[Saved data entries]
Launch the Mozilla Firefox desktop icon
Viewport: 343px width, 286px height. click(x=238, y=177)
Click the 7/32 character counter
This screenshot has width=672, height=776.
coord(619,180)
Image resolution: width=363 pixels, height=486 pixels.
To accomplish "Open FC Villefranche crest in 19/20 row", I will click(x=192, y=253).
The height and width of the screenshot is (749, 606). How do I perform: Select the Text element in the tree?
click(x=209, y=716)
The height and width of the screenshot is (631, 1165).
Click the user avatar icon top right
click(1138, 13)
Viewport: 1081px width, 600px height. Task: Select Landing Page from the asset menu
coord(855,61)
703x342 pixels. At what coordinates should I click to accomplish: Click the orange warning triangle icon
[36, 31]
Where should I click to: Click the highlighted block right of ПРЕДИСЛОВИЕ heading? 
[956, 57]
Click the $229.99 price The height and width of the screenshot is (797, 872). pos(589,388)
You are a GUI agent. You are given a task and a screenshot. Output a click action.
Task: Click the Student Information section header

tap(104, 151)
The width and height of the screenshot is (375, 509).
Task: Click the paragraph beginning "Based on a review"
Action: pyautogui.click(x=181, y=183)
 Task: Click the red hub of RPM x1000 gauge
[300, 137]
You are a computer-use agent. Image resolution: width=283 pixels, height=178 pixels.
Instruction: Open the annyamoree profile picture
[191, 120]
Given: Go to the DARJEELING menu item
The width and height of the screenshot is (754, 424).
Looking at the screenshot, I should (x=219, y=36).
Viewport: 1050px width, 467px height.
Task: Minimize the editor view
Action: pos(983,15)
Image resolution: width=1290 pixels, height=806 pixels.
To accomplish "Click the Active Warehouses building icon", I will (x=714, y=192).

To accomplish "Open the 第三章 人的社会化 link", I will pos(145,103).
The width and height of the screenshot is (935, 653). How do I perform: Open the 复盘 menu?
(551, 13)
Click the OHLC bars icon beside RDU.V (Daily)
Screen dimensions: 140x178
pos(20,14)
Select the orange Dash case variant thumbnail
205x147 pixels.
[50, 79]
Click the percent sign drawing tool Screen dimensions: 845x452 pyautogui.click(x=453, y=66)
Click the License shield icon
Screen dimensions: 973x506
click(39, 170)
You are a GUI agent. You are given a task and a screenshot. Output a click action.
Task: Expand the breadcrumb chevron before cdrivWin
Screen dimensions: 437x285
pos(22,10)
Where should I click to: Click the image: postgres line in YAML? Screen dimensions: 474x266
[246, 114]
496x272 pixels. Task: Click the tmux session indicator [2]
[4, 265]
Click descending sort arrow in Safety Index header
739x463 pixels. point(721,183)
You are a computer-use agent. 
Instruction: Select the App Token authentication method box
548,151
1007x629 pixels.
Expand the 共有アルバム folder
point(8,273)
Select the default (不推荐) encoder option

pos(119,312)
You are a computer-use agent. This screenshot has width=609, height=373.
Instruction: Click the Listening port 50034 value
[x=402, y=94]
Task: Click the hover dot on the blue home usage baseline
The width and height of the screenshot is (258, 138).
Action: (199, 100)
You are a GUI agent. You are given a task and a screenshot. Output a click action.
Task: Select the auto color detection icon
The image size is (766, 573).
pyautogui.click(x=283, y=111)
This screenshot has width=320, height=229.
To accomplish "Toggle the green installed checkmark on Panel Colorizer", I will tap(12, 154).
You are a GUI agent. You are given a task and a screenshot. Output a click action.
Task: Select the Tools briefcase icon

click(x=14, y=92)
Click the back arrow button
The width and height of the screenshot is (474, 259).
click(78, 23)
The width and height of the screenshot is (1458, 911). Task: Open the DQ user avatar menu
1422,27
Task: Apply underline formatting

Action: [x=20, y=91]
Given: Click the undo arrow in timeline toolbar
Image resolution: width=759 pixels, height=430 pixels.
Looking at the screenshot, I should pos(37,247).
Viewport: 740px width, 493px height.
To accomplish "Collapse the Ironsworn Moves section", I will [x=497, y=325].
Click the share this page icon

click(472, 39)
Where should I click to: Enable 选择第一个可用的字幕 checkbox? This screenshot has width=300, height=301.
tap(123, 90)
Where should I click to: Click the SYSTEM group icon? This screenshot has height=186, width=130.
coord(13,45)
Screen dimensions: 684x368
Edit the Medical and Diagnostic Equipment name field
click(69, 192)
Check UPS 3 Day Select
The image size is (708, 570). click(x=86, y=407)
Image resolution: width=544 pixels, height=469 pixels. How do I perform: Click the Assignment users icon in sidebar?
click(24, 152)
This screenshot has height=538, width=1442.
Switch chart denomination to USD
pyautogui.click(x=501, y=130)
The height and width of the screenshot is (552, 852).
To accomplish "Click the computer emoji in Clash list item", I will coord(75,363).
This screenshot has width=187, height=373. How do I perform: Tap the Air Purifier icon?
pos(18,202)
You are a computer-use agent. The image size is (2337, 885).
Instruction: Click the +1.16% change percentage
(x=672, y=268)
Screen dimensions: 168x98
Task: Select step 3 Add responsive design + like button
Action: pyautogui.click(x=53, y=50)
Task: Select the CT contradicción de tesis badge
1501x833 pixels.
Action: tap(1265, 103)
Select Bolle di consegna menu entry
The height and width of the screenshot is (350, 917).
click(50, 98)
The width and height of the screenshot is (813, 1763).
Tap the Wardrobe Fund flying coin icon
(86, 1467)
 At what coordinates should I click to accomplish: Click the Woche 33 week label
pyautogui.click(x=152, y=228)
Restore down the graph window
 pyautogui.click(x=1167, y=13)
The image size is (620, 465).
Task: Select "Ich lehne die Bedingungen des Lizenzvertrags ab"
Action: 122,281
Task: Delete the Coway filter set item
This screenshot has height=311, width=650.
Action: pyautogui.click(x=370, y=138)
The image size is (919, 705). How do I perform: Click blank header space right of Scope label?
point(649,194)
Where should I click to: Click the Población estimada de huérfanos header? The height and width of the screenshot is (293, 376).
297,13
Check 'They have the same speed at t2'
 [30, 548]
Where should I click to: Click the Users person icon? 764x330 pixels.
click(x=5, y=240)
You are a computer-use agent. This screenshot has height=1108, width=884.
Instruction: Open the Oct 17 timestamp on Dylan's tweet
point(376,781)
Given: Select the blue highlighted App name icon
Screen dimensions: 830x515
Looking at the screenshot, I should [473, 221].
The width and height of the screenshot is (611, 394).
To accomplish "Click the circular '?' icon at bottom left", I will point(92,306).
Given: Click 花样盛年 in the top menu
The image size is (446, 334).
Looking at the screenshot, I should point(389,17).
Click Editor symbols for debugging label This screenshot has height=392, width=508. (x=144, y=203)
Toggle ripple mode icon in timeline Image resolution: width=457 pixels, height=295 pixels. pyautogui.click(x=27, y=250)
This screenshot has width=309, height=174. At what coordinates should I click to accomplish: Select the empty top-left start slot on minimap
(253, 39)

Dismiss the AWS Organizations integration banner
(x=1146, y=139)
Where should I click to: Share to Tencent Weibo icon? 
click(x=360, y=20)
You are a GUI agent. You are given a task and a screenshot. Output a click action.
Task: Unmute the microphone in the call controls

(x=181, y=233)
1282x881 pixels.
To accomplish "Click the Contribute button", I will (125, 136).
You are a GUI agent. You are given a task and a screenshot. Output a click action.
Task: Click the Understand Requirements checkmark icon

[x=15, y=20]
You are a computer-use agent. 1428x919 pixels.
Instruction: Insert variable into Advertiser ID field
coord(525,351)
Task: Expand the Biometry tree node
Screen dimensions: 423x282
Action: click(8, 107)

▶ **Task prompt**
Transcribe the full set of records precisely.

▶ **Written reply**
Launch the Mozilla Firefox desktop icon
Viewport: 343px width, 286px height. click(x=238, y=177)
Click the 7/32 character counter
This screenshot has width=672, height=776.
coord(619,180)
Image resolution: width=363 pixels, height=486 pixels.
To accomplish "Open FC Villefranche crest in 19/20 row", I will click(x=192, y=253).
The height and width of the screenshot is (749, 606). How do I perform: Select the Text element in the tree?
click(x=209, y=716)
The height and width of the screenshot is (631, 1165).
Click the user avatar icon top right
click(1138, 13)
Viewport: 1081px width, 600px height. Task: Select Landing Page from the asset menu
coord(855,61)
703x342 pixels. At what coordinates should I click to accomplish: Click the orange warning triangle icon
[36, 31]
Where should I click to: Click the highlighted block right of ПРЕДИСЛОВИЕ heading? 
[956, 57]
Click the $229.99 price The height and width of the screenshot is (797, 872). pos(589,388)
You are a GUI agent. You are given a task and a screenshot. Output a click action.
Task: Click the Student Information section header

tap(104, 151)
The width and height of the screenshot is (375, 509).
Task: Click the paragraph beginning "Based on a review"
Action: pyautogui.click(x=181, y=183)
 Task: Click the red hub of RPM x1000 gauge
[300, 137]
You are a computer-use agent. Image resolution: width=283 pixels, height=178 pixels.
Instruction: Open the annyamoree profile picture
[191, 120]
Given: Go to the DARJEELING menu item
The width and height of the screenshot is (754, 424).
Looking at the screenshot, I should (x=219, y=36).
Viewport: 1050px width, 467px height.
Task: Minimize the editor view
Action: pos(983,15)
Image resolution: width=1290 pixels, height=806 pixels.
To accomplish "Click the Active Warehouses building icon", I will (x=714, y=192).

To accomplish "Open the 第三章 人的社会化 link", I will pos(145,103).
The width and height of the screenshot is (935, 653). How do I perform: Open the 复盘 menu?
(551, 13)
Click the OHLC bars icon beside RDU.V (Daily)
Screen dimensions: 140x178
pos(20,14)
Select the orange Dash case variant thumbnail
205x147 pixels.
[50, 79]
Click the percent sign drawing tool Screen dimensions: 845x452 pyautogui.click(x=453, y=66)
Click the License shield icon
Screen dimensions: 973x506
click(39, 170)
You are a GUI agent. You are given a task and a screenshot. Output a click action.
Task: Expand the breadcrumb chevron before cdrivWin
Screen dimensions: 437x285
pos(22,10)
Where should I click to: Click the image: postgres line in YAML? Screen dimensions: 474x266
[246, 114]
496x272 pixels. Task: Click the tmux session indicator [2]
[4, 265]
Click descending sort arrow in Safety Index header
739x463 pixels. point(721,183)
You are a computer-use agent. 
Instruction: Select the App Token authentication method box
548,151
1007x629 pixels.
Expand the 共有アルバム folder
point(8,273)
Select the default (不推荐) encoder option

pos(119,312)
You are a computer-use agent. This screenshot has width=609, height=373.
Instruction: Click the Listening port 50034 value
[x=402, y=94]
Task: Click the hover dot on the blue home usage baseline
The width and height of the screenshot is (258, 138).
Action: (199, 100)
You are a GUI agent. You are given a task and a screenshot. Output a click action.
Task: Select the auto color detection icon
The image size is (766, 573).
pyautogui.click(x=283, y=111)
This screenshot has width=320, height=229.
To accomplish "Toggle the green installed checkmark on Panel Colorizer", I will tap(12, 154).
You are a GUI agent. You are given a task and a screenshot. Output a click action.
Task: Select the Tools briefcase icon

click(x=14, y=92)
Click the back arrow button
The width and height of the screenshot is (474, 259).
click(78, 23)
The width and height of the screenshot is (1458, 911). Task: Open the DQ user avatar menu
1422,27
Task: Apply underline formatting

Action: [x=20, y=91]
Given: Click the undo arrow in timeline toolbar
Image resolution: width=759 pixels, height=430 pixels.
Looking at the screenshot, I should pos(37,247).
Viewport: 740px width, 493px height.
To accomplish "Collapse the Ironsworn Moves section", I will [x=497, y=325].
Click the share this page icon

click(472, 39)
Where should I click to: Enable 选择第一个可用的字幕 checkbox? This screenshot has width=300, height=301.
tap(123, 90)
Where should I click to: Click the SYSTEM group icon? This screenshot has height=186, width=130.
coord(13,45)
Screen dimensions: 684x368
Edit the Medical and Diagnostic Equipment name field
click(69, 192)
Check UPS 3 Day Select
The image size is (708, 570). click(x=86, y=407)
Image resolution: width=544 pixels, height=469 pixels. How do I perform: Click the Assignment users icon in sidebar?
click(24, 152)
This screenshot has height=538, width=1442.
Switch chart denomination to USD
pyautogui.click(x=501, y=130)
The height and width of the screenshot is (552, 852).
To accomplish "Click the computer emoji in Clash list item", I will coord(75,363).
This screenshot has width=187, height=373. How do I perform: Tap the Air Purifier icon?
pos(18,202)
You are a computer-use agent. The image size is (2337, 885).
Instruction: Click the +1.16% change percentage
(x=672, y=268)
Screen dimensions: 168x98
Task: Select step 3 Add responsive design + like button
Action: pyautogui.click(x=53, y=50)
Task: Select the CT contradicción de tesis badge
1501x833 pixels.
Action: tap(1265, 103)
Select Bolle di consegna menu entry
The height and width of the screenshot is (350, 917).
click(50, 98)
The width and height of the screenshot is (813, 1763).
Tap the Wardrobe Fund flying coin icon
(86, 1467)
 At what coordinates should I click to accomplish: Click the Woche 33 week label
pyautogui.click(x=152, y=228)
Restore down the graph window
 pyautogui.click(x=1167, y=13)
The image size is (620, 465).
Task: Select "Ich lehne die Bedingungen des Lizenzvertrags ab"
Action: 122,281
Task: Delete the Coway filter set item
This screenshot has height=311, width=650.
Action: pyautogui.click(x=370, y=138)
The image size is (919, 705). How do I perform: Click blank header space right of Scope label?
point(649,194)
Where should I click to: Click the Población estimada de huérfanos header? The height and width of the screenshot is (293, 376).
297,13
Check 'They have the same speed at t2'
 [30, 548]
Where should I click to: Click the Users person icon? 764x330 pixels.
click(x=5, y=240)
You are a computer-use agent. This screenshot has height=1108, width=884.
Instruction: Open the Oct 17 timestamp on Dylan's tweet
point(376,781)
Given: Select the blue highlighted App name icon
Screen dimensions: 830x515
Looking at the screenshot, I should [473, 221].
The width and height of the screenshot is (611, 394).
To accomplish "Click the circular '?' icon at bottom left", I will point(92,306).
Given: Click 花样盛年 in the top menu
The image size is (446, 334).
Looking at the screenshot, I should point(389,17).
Click Editor symbols for debugging label This screenshot has height=392, width=508. (x=144, y=203)
Toggle ripple mode icon in timeline Image resolution: width=457 pixels, height=295 pixels. pyautogui.click(x=27, y=250)
This screenshot has width=309, height=174. At what coordinates should I click to accomplish: Select the empty top-left start slot on minimap
(253, 39)

Dismiss the AWS Organizations integration banner
(x=1146, y=139)
Where should I click to: Share to Tencent Weibo icon? 
click(x=360, y=20)
You are a GUI agent. You are given a task and a screenshot. Output a click action.
Task: Unmute the microphone in the call controls

(x=181, y=233)
1282x881 pixels.
To accomplish "Click the Contribute button", I will (125, 136).
You are a GUI agent. You are given a task and a screenshot. Output a click action.
Task: Click the Understand Requirements checkmark icon

[x=15, y=20]
You are a computer-use agent. 1428x919 pixels.
Instruction: Insert variable into Advertiser ID field
coord(525,351)
Task: Expand the Biometry tree node
Screen dimensions: 423x282
Action: click(8, 107)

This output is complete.